Auszug aus Dokument:
------------------------------------
Für Kant sind *Raum und Zeit* diese Formen. Sie sind "Behälter", die das Wissen ordnen und dazu dienen, die Empfindungen, die vom Ding an sich ausgehen, zu strukturieren. Es handelt sich um *a priori*-Formen (unabhängig von der Erfahrung). Die räumliche und zeitliche Anordnung der Empfindungen führt zum *Phänomen* – dem, was im Bewusstsein erscheint und Gegenstand der Erkenntnis ist. Das Phänomen ist das Ergebnis der Empfindungen des Dings an sich und ist in Raum und Zeit geordnet. Raum und Zeit sind für Kant *a priori*-Formen der Sinnlichkeit, unabhängige Elemente der Erfahrung, die sinnliches Wissen ermöglichen. Sie sind nicht selbst Produkt der Erfahrung, sondern machen Erfahrung erst möglich.
Raum und Zeit sind insofern subjektiv, als sie an das Subjekt gebunden sind. Es ist jedoch nicht so, dass jedes Subjekt seinen eigenen Raum und seine eigene Zeit hat. Raum und Zeit sind für jedes erkennende Subjekt gleich.
------------------------------------
Was zu tun ist:
Beantworte anhand des Textes über Raum und Zeit bei Kant die folgenden Fragen knapp:
(a) Wie wird der Ausdruck „a priori“ im Text erläutert?
(b) Wodurch entsteht laut Text das Phänomen?
(c) Für wen sind Raum und Zeit gleich?

Bereitgestelltes Material:
------------------------------------
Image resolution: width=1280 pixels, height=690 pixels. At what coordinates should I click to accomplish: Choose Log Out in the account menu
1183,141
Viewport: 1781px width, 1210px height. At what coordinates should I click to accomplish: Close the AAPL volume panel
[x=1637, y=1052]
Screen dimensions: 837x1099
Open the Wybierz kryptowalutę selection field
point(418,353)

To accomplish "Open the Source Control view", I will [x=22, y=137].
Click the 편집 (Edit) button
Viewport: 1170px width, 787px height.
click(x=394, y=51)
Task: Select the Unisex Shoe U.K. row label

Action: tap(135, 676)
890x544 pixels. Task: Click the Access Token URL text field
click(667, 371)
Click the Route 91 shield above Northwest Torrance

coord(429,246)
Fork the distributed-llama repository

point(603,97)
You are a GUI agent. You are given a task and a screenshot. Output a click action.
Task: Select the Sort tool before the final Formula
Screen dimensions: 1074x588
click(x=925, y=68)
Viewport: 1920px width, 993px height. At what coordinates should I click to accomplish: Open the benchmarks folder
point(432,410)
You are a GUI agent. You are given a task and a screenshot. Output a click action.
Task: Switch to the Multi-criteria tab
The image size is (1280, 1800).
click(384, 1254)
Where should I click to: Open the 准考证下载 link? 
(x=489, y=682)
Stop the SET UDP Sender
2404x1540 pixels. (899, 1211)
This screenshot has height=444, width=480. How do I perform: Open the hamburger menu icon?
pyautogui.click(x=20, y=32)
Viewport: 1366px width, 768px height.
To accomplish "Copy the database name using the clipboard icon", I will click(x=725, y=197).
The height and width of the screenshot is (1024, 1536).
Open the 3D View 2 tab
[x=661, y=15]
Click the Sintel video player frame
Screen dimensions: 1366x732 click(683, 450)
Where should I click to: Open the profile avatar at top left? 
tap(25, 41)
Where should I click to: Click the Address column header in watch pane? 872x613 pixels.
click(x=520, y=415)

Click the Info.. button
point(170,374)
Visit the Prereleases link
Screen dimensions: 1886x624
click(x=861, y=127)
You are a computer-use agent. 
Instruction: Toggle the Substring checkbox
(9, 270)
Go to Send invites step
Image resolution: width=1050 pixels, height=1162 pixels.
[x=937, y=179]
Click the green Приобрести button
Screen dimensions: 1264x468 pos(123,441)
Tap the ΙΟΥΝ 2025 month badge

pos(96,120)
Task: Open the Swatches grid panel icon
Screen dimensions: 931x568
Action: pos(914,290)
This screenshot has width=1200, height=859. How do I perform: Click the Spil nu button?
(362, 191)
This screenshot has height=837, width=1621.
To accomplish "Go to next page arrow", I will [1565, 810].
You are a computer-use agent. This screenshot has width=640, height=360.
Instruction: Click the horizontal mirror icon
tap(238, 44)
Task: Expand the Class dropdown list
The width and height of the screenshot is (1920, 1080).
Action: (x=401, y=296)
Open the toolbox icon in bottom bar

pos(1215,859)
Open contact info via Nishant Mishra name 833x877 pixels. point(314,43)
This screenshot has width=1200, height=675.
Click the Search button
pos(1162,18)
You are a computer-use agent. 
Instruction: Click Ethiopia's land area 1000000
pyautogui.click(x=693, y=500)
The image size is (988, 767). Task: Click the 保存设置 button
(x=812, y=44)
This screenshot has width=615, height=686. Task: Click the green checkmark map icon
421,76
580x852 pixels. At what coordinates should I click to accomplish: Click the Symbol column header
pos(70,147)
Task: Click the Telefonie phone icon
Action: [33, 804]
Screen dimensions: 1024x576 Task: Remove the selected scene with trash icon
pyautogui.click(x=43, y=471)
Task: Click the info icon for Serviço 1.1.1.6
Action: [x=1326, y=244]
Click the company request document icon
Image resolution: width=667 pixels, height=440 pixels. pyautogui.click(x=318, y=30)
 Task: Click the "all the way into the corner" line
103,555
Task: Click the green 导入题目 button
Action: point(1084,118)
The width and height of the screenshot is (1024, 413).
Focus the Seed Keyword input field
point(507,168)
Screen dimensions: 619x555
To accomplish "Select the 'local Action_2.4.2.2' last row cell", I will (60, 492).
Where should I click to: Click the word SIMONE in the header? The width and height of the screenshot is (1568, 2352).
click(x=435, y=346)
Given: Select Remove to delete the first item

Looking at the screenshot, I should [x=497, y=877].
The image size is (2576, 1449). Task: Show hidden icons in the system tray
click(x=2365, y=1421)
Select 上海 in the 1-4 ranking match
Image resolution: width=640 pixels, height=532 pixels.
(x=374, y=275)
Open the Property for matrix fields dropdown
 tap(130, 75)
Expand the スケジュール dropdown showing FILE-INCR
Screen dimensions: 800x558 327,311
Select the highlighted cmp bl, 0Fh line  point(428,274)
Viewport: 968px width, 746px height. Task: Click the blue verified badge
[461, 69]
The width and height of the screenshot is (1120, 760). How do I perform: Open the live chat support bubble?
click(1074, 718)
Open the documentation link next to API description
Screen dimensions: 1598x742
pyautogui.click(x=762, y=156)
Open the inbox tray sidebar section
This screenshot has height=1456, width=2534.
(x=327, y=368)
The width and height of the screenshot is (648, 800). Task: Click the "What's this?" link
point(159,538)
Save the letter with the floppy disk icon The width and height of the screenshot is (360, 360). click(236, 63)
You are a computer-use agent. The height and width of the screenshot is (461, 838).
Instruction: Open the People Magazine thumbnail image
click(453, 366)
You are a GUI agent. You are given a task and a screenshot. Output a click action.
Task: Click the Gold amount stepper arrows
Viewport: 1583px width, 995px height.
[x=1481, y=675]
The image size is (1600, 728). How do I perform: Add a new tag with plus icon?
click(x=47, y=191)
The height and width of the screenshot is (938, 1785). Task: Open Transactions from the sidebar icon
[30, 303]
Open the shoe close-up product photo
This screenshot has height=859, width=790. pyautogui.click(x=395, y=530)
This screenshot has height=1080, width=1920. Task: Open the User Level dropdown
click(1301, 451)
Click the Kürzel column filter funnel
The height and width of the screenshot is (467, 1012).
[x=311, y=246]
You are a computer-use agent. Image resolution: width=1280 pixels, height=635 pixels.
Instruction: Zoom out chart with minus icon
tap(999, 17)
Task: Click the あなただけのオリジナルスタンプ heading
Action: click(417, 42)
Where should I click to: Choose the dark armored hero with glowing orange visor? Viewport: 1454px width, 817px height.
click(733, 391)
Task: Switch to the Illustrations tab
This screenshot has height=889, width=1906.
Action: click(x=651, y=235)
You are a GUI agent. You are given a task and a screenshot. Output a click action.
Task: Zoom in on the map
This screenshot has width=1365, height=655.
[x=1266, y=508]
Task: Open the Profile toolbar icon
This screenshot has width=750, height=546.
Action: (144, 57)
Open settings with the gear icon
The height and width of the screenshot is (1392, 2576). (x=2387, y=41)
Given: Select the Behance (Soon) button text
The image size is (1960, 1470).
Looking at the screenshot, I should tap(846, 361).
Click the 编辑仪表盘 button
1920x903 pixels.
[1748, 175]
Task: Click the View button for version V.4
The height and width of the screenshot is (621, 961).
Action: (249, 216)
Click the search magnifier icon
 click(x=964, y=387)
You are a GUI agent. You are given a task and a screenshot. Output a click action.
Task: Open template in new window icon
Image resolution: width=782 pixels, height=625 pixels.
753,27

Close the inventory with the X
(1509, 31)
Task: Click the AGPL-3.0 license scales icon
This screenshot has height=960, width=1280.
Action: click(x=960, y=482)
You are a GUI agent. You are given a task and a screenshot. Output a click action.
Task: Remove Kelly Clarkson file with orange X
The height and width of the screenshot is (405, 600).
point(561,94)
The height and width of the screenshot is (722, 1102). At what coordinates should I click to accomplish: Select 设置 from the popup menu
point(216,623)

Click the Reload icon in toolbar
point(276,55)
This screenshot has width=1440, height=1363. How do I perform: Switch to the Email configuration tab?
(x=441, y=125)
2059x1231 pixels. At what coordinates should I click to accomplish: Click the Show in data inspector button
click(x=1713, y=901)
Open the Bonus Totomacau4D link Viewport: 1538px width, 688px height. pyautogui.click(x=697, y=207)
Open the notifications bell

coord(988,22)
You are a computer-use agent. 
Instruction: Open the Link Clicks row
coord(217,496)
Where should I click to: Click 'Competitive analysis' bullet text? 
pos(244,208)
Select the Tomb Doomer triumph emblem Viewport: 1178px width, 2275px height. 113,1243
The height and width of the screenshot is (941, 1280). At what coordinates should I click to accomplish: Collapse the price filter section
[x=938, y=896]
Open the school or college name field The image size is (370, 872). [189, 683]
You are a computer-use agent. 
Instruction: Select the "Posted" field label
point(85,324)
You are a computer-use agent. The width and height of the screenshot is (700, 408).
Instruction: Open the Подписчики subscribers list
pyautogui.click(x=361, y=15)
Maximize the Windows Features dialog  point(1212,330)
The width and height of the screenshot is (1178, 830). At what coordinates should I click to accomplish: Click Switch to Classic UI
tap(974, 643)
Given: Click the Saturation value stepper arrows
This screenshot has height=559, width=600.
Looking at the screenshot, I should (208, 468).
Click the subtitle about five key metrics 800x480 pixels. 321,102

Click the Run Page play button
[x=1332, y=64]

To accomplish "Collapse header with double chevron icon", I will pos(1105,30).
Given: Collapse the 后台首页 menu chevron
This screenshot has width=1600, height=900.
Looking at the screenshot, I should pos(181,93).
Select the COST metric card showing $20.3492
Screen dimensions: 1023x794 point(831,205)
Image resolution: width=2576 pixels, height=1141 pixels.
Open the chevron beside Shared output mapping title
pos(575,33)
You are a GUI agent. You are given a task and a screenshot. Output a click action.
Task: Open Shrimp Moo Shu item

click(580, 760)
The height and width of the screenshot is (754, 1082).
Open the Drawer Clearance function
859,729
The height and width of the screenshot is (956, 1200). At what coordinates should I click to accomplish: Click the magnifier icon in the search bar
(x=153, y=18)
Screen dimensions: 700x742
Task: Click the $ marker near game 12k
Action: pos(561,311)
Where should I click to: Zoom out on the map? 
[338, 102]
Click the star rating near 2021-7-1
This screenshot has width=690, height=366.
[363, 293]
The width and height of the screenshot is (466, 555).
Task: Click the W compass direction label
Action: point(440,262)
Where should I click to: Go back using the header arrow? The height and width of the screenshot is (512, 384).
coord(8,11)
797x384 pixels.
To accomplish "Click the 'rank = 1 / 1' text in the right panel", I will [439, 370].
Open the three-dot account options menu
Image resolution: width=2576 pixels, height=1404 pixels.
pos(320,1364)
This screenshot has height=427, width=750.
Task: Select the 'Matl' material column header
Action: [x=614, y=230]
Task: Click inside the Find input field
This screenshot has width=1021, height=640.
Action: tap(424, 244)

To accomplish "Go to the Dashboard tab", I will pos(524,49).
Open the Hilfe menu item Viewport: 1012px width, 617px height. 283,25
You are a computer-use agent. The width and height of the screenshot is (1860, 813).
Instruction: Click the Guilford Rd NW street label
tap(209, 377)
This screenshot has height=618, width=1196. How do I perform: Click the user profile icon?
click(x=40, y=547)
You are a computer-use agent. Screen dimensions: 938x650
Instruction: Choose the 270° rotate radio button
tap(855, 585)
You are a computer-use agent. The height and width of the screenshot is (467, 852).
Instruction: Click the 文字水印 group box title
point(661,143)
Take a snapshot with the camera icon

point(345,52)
------------------------------------
Die Antwort:
(a) Als unabhängig von der Erfahrung.
(b) Durch die räumliche und zeitliche Anordnung der Empfindungen.
(c) Für jedes erkennende Subjekt.